Dando continuidade à reflexão sobre o artigo "Comunicaçãoé incomunicação", do Prof. Dr. Dimas Künsch, pareceu-me muito importante a conclusão desse artigo, e a transcrevo aqui, como uma contribuição para todos os que leerão este blog. Chama-se:
Perspectivas
"Nunca, como hoje, tanta rede houve, de todo tipo, mundo afora. Tempo e espaço se comprimem e se redimensionam nos ambientes velozes das infovias da informação. As novas tecnologias da informação e comunicação trouxeram a guerra e a paz ao sofá da sala. A dúvida, no entanto, persiste, e parece mesmo se revigorar: onde a comunicação perdeu a comunicação?

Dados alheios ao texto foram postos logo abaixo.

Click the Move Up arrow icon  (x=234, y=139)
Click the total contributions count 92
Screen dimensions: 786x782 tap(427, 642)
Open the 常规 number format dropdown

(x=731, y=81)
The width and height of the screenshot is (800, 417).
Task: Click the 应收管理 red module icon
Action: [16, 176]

Pensar hoje a comunicação exige o sentido da responsabilidade de compreender ao mesmo tempo os signos masi diversos da incomunicação. Ou de "sonhar também os pesadelos, para que eles não nos assolem sob a forma de monstros reais na vigília do dia seguinte" (Baitello, em "A Era da Iconofagia, São Paulo, Hacker Editores, 2005). "O desafio está posto" - conclui o professor. E sonhar também aquilo que nos parece quase impossível é necessário, para que o monstro da incomunicação não se torne realidade permanente, num mundo de tanda faciliade e de tantos meios de comunicação. Não importa se nosso sonho, agora é simples e pequeno como o do menino que conseguiu fazer voar uma pipa, como já relatamos neste blog.